Were it not for our traditional rulers who are always resident in their respective domains, some communities in Nigeria would have since been wiped out by disasters or conflicts because the LG chairmen that have the constitutional mandate to avert or manage such emergencies rarely live in their LGAs. It has since become a norm for LG Chairmen to abandon their official duty-post for the state capital or Abuja. Rain or shine, our royal fathers are around. Whether it is communal clash, boundary dispute, farmers/herders’ conflict, or youths rampage over poor electricity supply, our royal fathers are the first to step in and restore calm.
If traditional rulers constituted any threats to the sovereignty, peace, unity, national cohesion and wellbeing of citizens, why are they always invited to serve as ‘Royal Father(s) of the Day’ at every official event that would be attended by their excellences; governors and the President of the Federal Republic of Nigeria? If anyone thinks that traditional rulers do not play strategic roles in governance, let him attempt at mobilizing the grassroots communities for any national initiative and see if local communities will easily buy into it. The success story of the polio vaccine in Nigeria would be incomplete without mentioning the strategic role played by the Sultan of Sokoto and indeed other royal fathers in the Northern states of Nigeria.
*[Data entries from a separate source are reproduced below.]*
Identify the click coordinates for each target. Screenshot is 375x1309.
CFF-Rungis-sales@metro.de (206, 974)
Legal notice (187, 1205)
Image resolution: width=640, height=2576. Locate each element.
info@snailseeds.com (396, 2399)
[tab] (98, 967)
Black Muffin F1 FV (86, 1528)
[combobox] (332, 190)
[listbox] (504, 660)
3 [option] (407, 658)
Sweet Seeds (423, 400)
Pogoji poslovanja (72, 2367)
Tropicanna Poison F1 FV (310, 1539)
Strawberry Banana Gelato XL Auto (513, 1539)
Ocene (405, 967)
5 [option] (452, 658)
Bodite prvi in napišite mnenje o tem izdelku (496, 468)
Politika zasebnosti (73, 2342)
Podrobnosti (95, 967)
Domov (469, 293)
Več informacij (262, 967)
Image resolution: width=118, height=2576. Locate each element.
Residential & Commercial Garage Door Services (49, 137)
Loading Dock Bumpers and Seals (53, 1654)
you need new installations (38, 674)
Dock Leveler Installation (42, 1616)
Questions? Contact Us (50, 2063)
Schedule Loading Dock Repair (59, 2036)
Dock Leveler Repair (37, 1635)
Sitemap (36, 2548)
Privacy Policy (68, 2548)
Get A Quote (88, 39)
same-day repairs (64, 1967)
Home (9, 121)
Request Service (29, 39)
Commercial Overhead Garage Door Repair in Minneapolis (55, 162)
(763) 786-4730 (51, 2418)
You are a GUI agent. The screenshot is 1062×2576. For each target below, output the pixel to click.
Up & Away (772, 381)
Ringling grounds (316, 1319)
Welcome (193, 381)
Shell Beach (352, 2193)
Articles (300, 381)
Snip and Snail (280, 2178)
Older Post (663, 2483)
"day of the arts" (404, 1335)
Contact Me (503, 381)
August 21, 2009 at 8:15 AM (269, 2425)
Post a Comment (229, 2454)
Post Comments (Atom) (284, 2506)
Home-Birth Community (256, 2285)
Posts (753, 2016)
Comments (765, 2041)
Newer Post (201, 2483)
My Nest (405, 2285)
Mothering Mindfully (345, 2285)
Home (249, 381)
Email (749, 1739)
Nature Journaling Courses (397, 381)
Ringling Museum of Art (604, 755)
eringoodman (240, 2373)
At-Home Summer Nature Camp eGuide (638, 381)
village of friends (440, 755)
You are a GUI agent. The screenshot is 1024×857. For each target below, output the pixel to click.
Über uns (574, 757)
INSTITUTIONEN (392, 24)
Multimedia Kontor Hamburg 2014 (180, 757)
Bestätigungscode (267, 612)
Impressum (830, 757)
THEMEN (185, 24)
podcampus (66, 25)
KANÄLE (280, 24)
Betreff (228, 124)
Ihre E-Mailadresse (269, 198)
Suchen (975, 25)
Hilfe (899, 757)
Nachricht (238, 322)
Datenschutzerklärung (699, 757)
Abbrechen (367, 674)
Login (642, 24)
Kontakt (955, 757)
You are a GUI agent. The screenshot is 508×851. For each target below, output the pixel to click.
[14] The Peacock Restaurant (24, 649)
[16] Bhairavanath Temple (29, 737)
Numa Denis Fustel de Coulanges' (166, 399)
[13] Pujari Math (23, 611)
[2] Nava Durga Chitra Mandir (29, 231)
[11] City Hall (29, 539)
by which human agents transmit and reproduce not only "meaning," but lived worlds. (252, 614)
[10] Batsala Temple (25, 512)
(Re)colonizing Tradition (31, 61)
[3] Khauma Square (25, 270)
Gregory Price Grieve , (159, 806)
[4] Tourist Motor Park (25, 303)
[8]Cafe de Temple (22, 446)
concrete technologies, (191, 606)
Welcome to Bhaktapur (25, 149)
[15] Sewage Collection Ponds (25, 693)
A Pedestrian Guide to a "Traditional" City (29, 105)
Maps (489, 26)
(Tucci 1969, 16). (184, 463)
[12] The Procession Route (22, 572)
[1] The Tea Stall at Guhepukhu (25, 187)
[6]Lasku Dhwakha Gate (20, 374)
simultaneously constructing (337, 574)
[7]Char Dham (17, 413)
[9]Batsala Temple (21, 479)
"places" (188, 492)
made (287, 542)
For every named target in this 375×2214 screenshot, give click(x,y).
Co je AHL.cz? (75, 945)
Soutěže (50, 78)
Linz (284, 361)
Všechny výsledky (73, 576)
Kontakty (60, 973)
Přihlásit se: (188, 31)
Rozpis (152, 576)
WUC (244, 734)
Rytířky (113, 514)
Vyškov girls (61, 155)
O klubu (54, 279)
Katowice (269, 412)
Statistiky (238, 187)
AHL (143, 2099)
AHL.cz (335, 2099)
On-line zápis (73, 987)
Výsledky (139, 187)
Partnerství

It was not out of whimsical thoughts that the Nigeria Governors Forum (NGF) and the National Council of Traditional Rulers (NCTRN) in Abuja, sometime last year, agreed that the latter should be assigned constitutional roles. As far back as the early 20th Century, even the British colonial masters appreciated the administrative worth of our traditional rulers through the indirect rule structure of governance deployed by the imperialists. Is it now that we are under self-rule that our royal fathers would have no value to add to governance?
I’m still left wondering whether some of the claims in the piece under reference is Dr Eugene’s perception of a particular traditional ruler in the country or a reflection of the entire traditional institution in Nigeria. The insinuation that assigning constitutional roles to traditional rulers would “… multiply the calls for secession from Nigeria” sounds too weighty if not insulting to many of the highly respected traditional rulers in Nigeria whose individual leadership roles contribute to the orchestration of peaceful co-existence in the country.
I believe traditional rulers play strategic roles in nearly every aspect of life including governance. They have been as much as they are still relevant. We need them. May Allah guide our lawmakers to conclude outstanding legislative actions on the bill that passed second reading in December 2024, Amin.